* Task brief:
Your copy should hold only the lines from the one holding "Viewport: 675px width, 571px" through the last line of the records below, both included, each exact and with no pictures.

++++ Records supplied ++++

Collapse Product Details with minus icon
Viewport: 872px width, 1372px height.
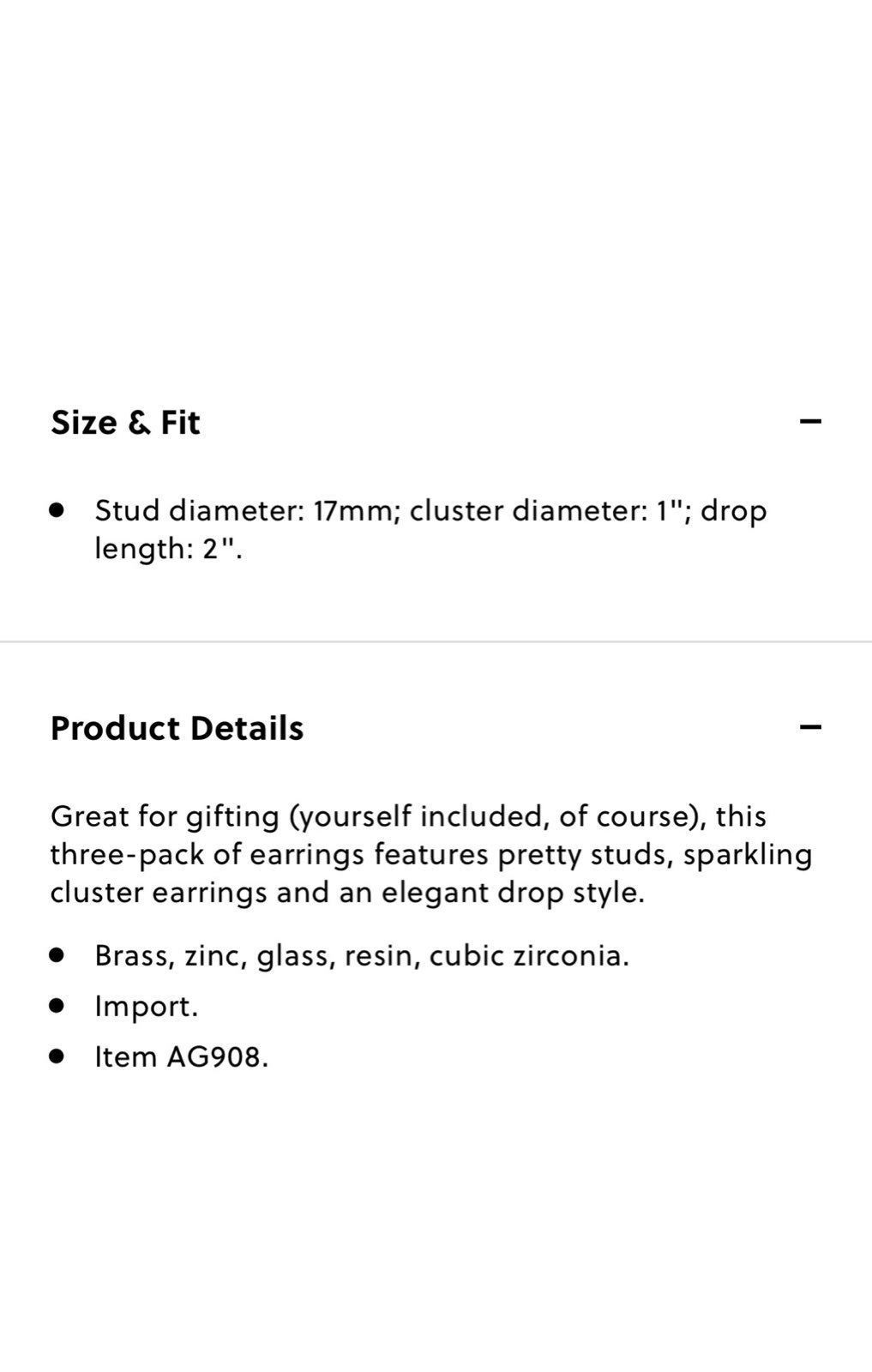coord(810,727)
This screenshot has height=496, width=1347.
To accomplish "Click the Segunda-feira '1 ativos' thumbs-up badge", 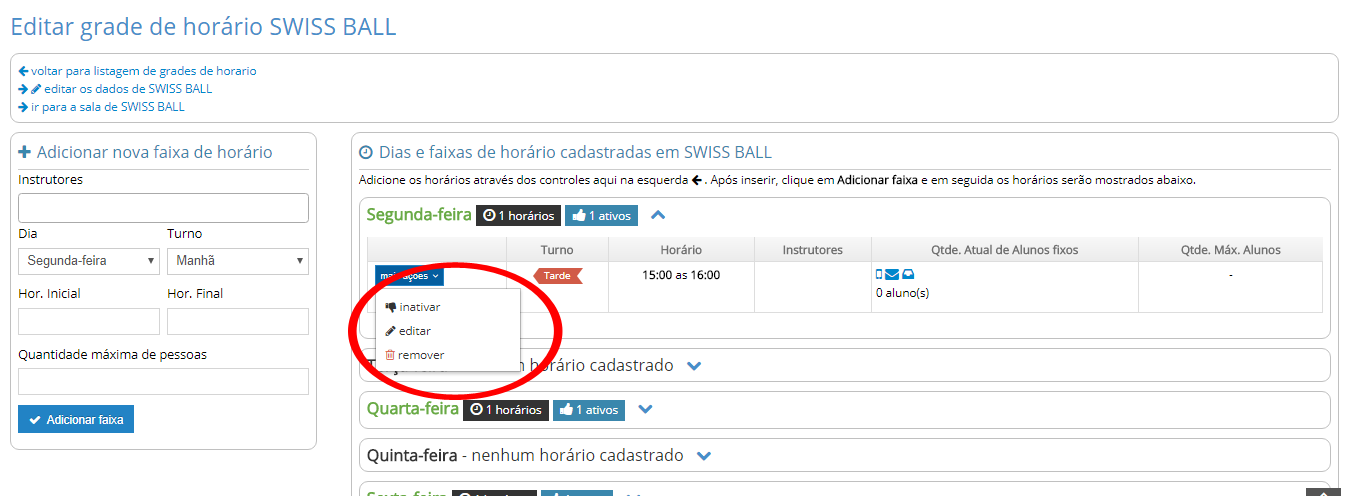I will [x=601, y=215].
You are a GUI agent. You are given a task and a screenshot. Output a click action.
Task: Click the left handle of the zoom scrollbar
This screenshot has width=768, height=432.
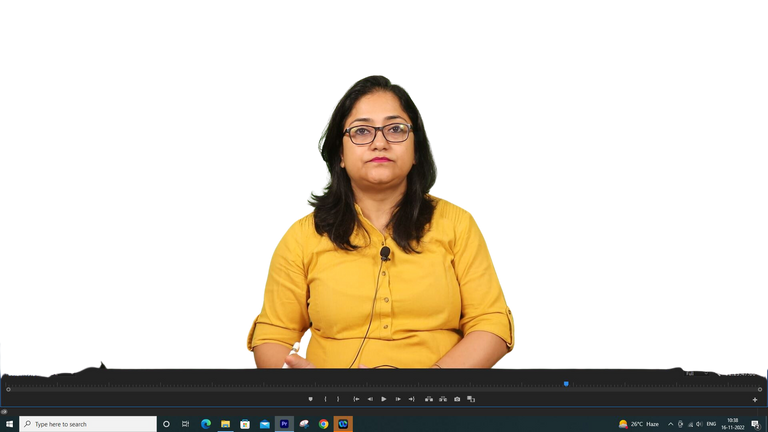click(8, 389)
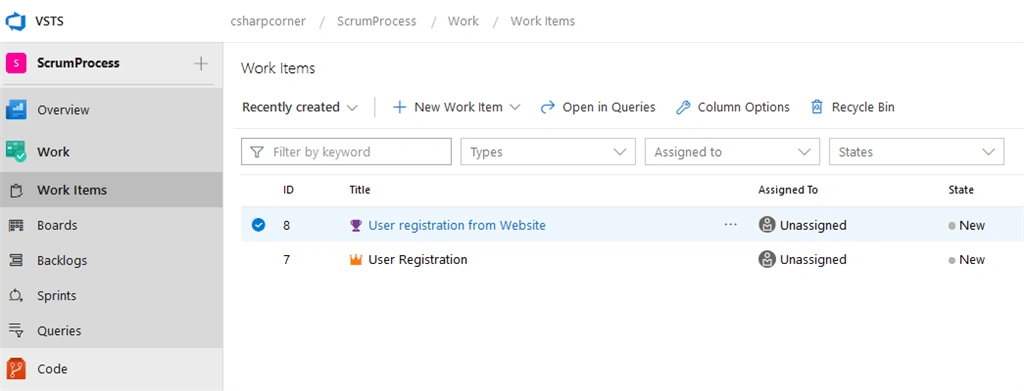Open the Queries sidebar icon
Viewport: 1024px width, 391px height.
point(16,331)
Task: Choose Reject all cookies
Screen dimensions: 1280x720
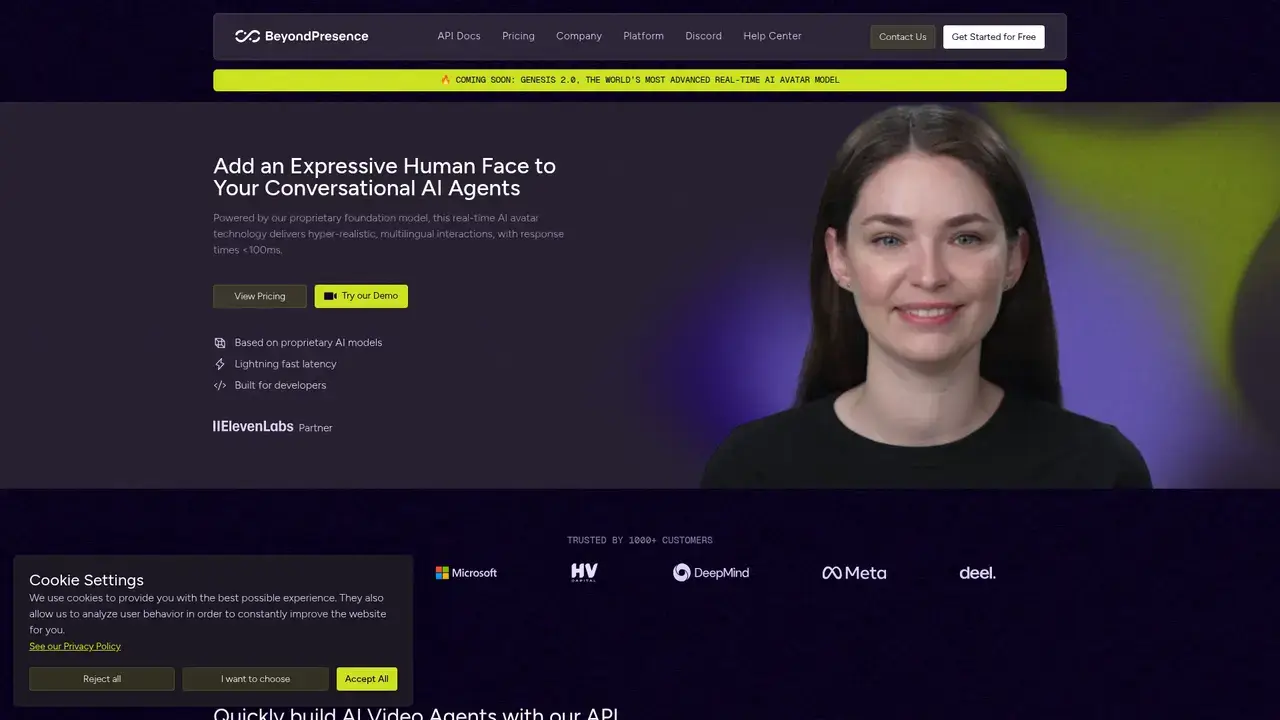Action: [x=102, y=679]
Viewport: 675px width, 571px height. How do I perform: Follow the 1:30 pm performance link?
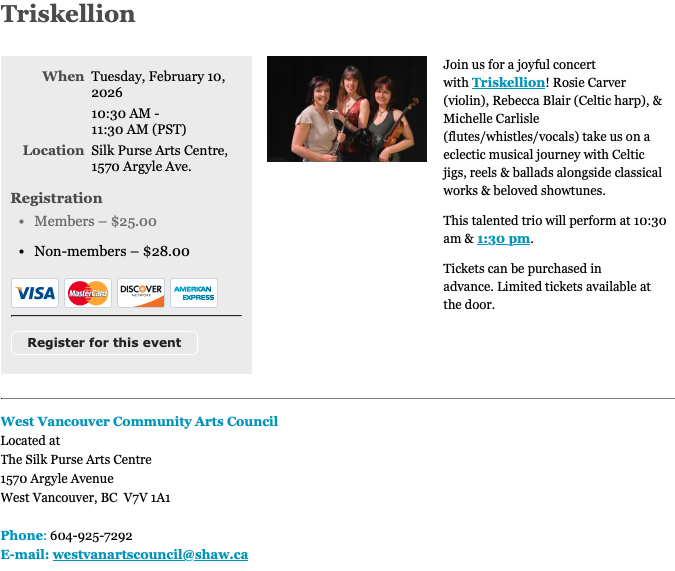pos(503,239)
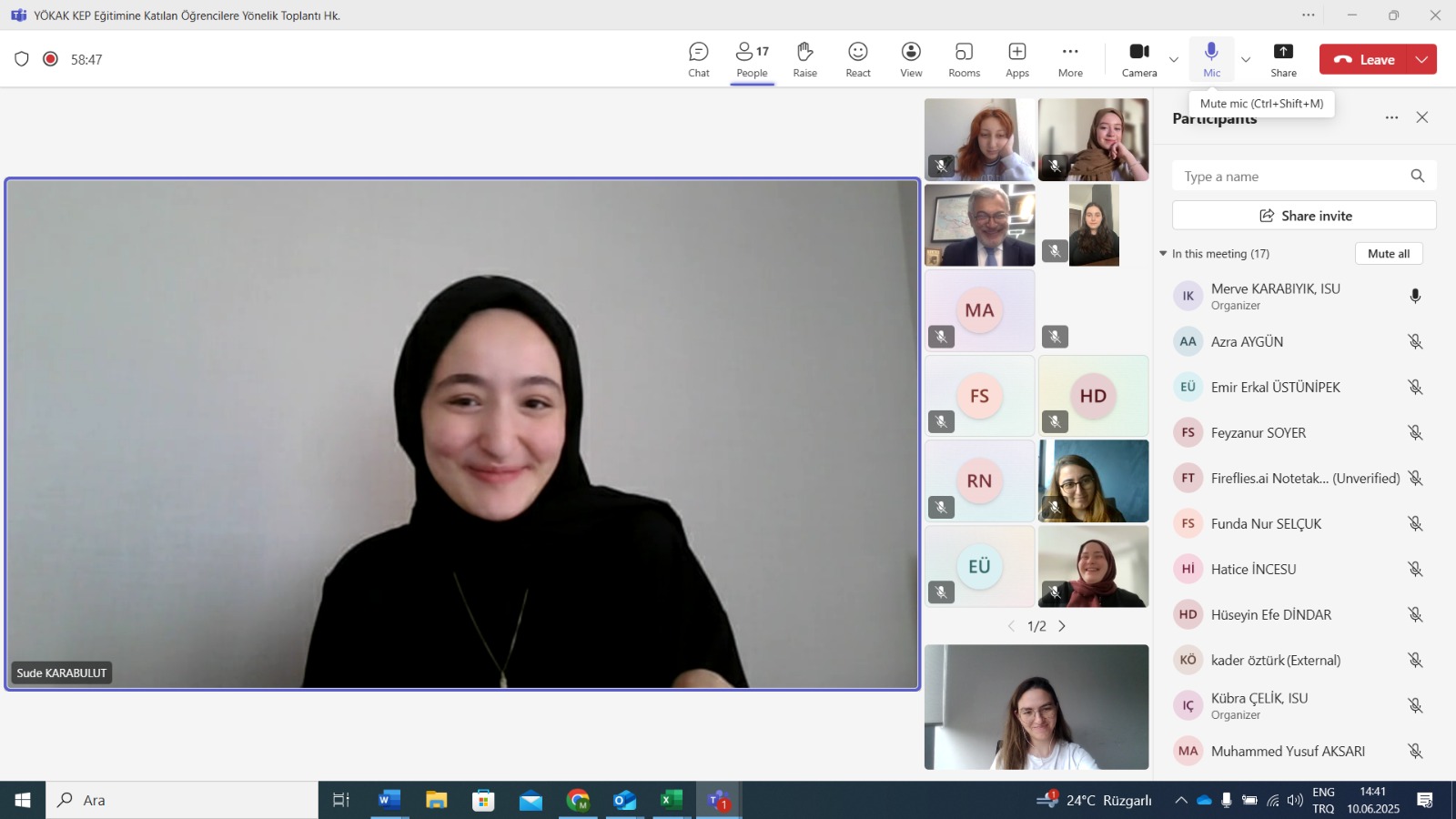Screen dimensions: 1456x819
Task: Mute the microphone
Action: click(1211, 59)
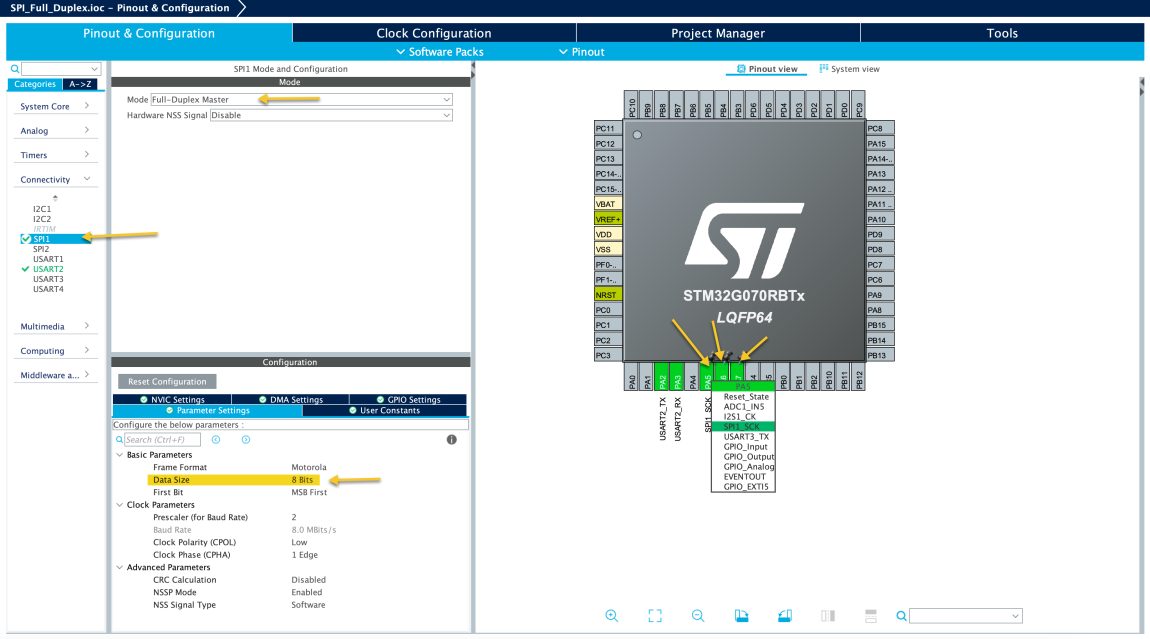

++++

* Output for this exercise:
Viewport: 675px width, 571px height. How do I perform: Follow the 1:30 pm performance link?
pos(503,239)
Screen dimensions: 1456x819
Task: Mute the microphone
Action: click(1211, 59)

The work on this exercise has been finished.